Hoptimator is an SQL-based control plane for complex data pipelines.

Hoptimator turns high-level SQL subscriptions into multi-hop data pipelines. Pipelines may involve an auto-generated Flink job (or similar) and any arbitrary resources required for the job to run.

How does it work?

Hoptimator has a pluggable adapter framework, which lets you wire-up arbtitary data sources. Adapters loosely correspond to connectors in the underlying compute engine (e.g. Flink Connectors), but they may include custom control plane logic. For example, an adapter may create a cache or a CDC stream as part of a pipeline. This enables a single pipeline to span multiple "hops" across different systems (as opposed to, say, a single Flink job).

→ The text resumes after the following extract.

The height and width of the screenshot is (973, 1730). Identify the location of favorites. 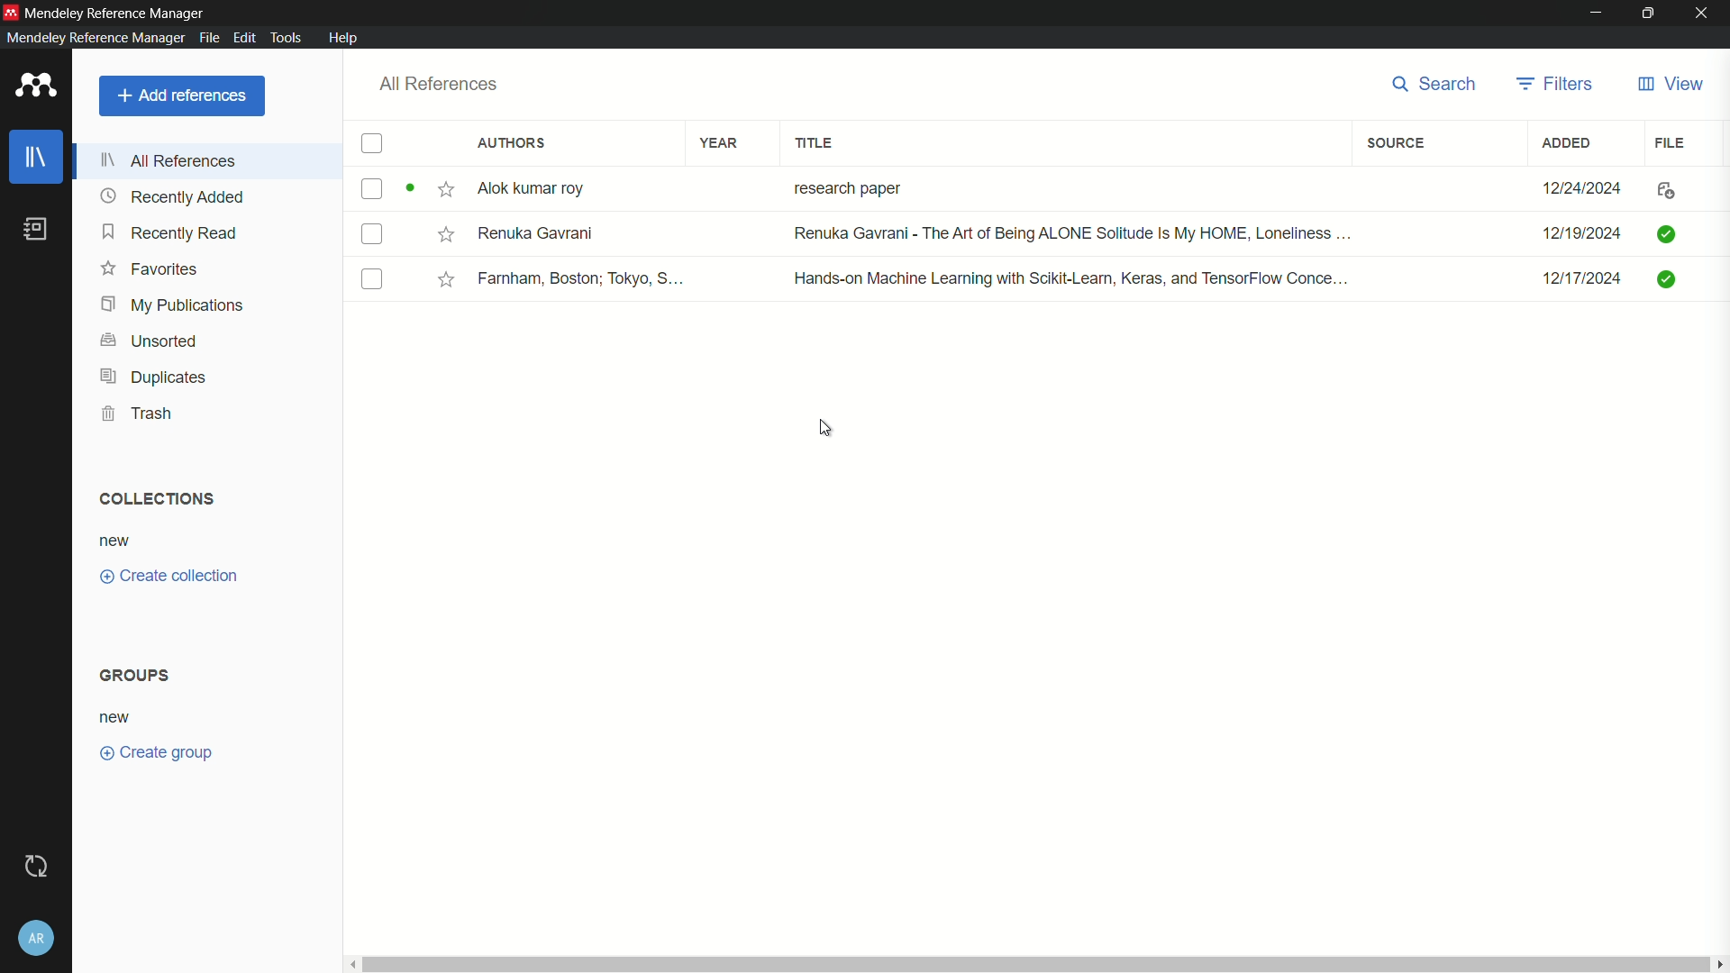
(153, 269). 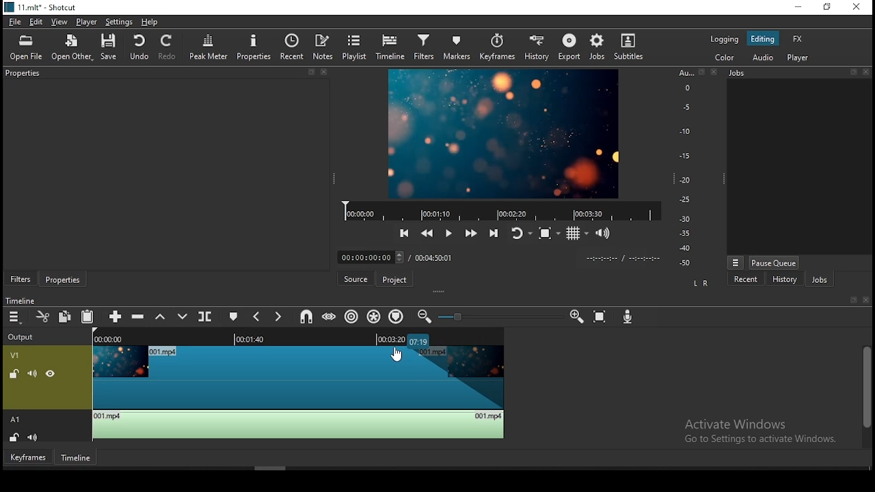 What do you see at coordinates (865, 394) in the screenshot?
I see `scroll bar` at bounding box center [865, 394].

Hoptimator's pipelines tend to have the following general shape:

                                _________
topic1 ----------------------> |         |
table2 --> CDC ---> topic2 --> | SQL job | --> topic4
table3 --> rETL --> topic3 --> |_________|

The three data sources on the left correspond to three different adapters:

  1. topic1 can be read directly from a Flink job, so the first adapter simply configures a Flink connector.
  2. table2 is inefficient for bulk access, so the second adapter creates a CDC stream (topic2) and configures a Flink connector to read from that.
  3. table3 is in cold storage, so the third adapter creates a reverse-ETL job to re-ingest the data into Kafka.

In order to deploy such a pipeline, you only need to write one SQL query, called a subscription. Pipelines are constructed automatically based on subscriptions.

Quick Start

Prerequistes

  1. docker is installed and docker daemon is running
  2. kubectl is installed and cluster is running
    1. minikube can be used for a local cluster
  3. helm for Kubernetes is installed

Run

  $ make quickstart
  ... wait a while ...
  $ ./bin/hoptimator
  > !intro
  > !q

Subscriptions

Subscriptions are SQL views that are automatically materialized by a pipeline.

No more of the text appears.